Der Landesvorstand der DWJ LV Hessen und die Mitarbeitenden der Geschäftsstelle haben sich mit verschiedenen Möglichkeiten des Genderns auseinandergesetzt und im Anschluss auf eine Mischform aus der neutralen Schreibweise und des Gendersternchens (auch: Asterisk) geeinigt. Die neutrale Schreibweise (bspw. die Teilnehmenden, die Mitarbeitenden, die Teamenden) soll vorwiegend verwendet werden. Ist die Anwendung der neutralen Schreibweise bei einem Wort nicht möglich, hindert den Lesefluss oder würde die genannten Personen objektivieren, so ist das Gendersternchen anzuwenden (bspw. die Bildungsreferent*innen, die Jugendwart*innen).
Die Entscheidung für die neutrale Schreibweise basiert auf folgenden Gründen: dem Einbezug aller Geschlechter, der unkomplizierten grammatikalischen Anwendung und der Barrierefreiheit bezüglich Sprachausgabeprogrammen.
Das Gendersternchen wurde beschlossen, da es im Gegensatz zu anderen Gendermöglichkeiten große Akzeptanz in der Gesellschaft erfährt und der Deutsche Blinden- und Sehbehindertenverband e. V. sowie die Überwachungsstelle des Bundes für Barrierefreiheit von Informationstechnik das Gendersternchen beispielsweise aufgrund der einfachen Erkennbarkeit empfehlen. Symbolisch stehen die Strahlen des Sterns für die verschiedenen Geschlechtsidentitäten. In der Informatik wird der Stern als Platzhalter verwendet, das Gendersternchen wird als Platzhalter für die verschiedenen Geschlechtsidentitäten betrachtet.

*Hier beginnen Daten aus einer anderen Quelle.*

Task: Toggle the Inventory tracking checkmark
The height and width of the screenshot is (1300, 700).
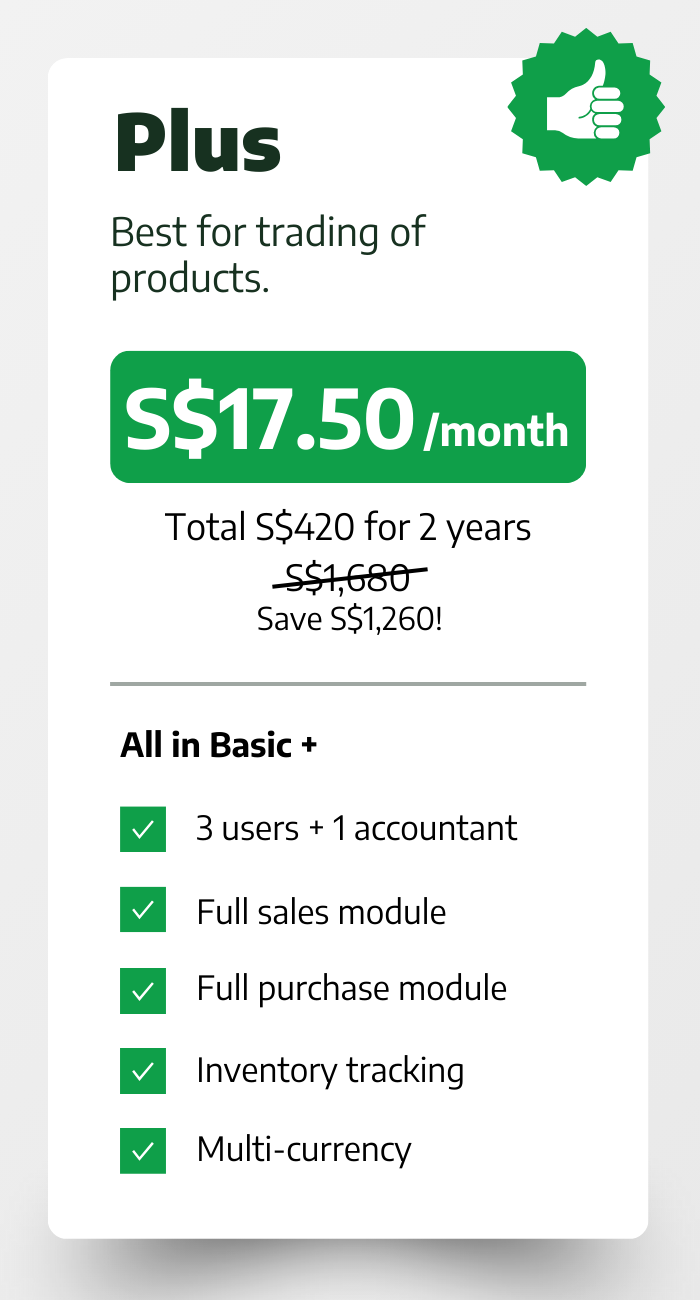Action: 143,1070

Ziel der DWJ LV Hessen ist es, im Bundesverband der Deutschen Wanderjugend eine Diskussion der Genderweise zu bewirken und einen Antrag auf einheitliche Nutzung der oben beschriebenen Gender-Mischform zu stellen. Zudem wird sich die DWJ LV Hessen mit anderen (hessischen) Jugendverbänden hinsichtlich des Themas „Queer“ vernetzen und auch hier eine einheitliche Genderweise im Hessischen Jugendring anzustreben.
Das Gendern reicht nicht aus, um als queersensibler Verband aufzutreten. In weiteren Schritten soll eine Reflektion in der DWJ LV Hessen angestoßen werden, in der individuelle Vorurteile gegenüber queeren Lebensweisen bearbeitet sowie diskriminierende Mechanismen im Verband erkannt, benannt und bearbeitet werden sollen. Die Thematisierung queerer Lebensweisen in der Arbeit mit Kindern und Jugendlichen ist von großer Wichtigkeit, da sich in diesem Alter entscheidet, ob Vorurteile der Gesellschaft übernommen werden.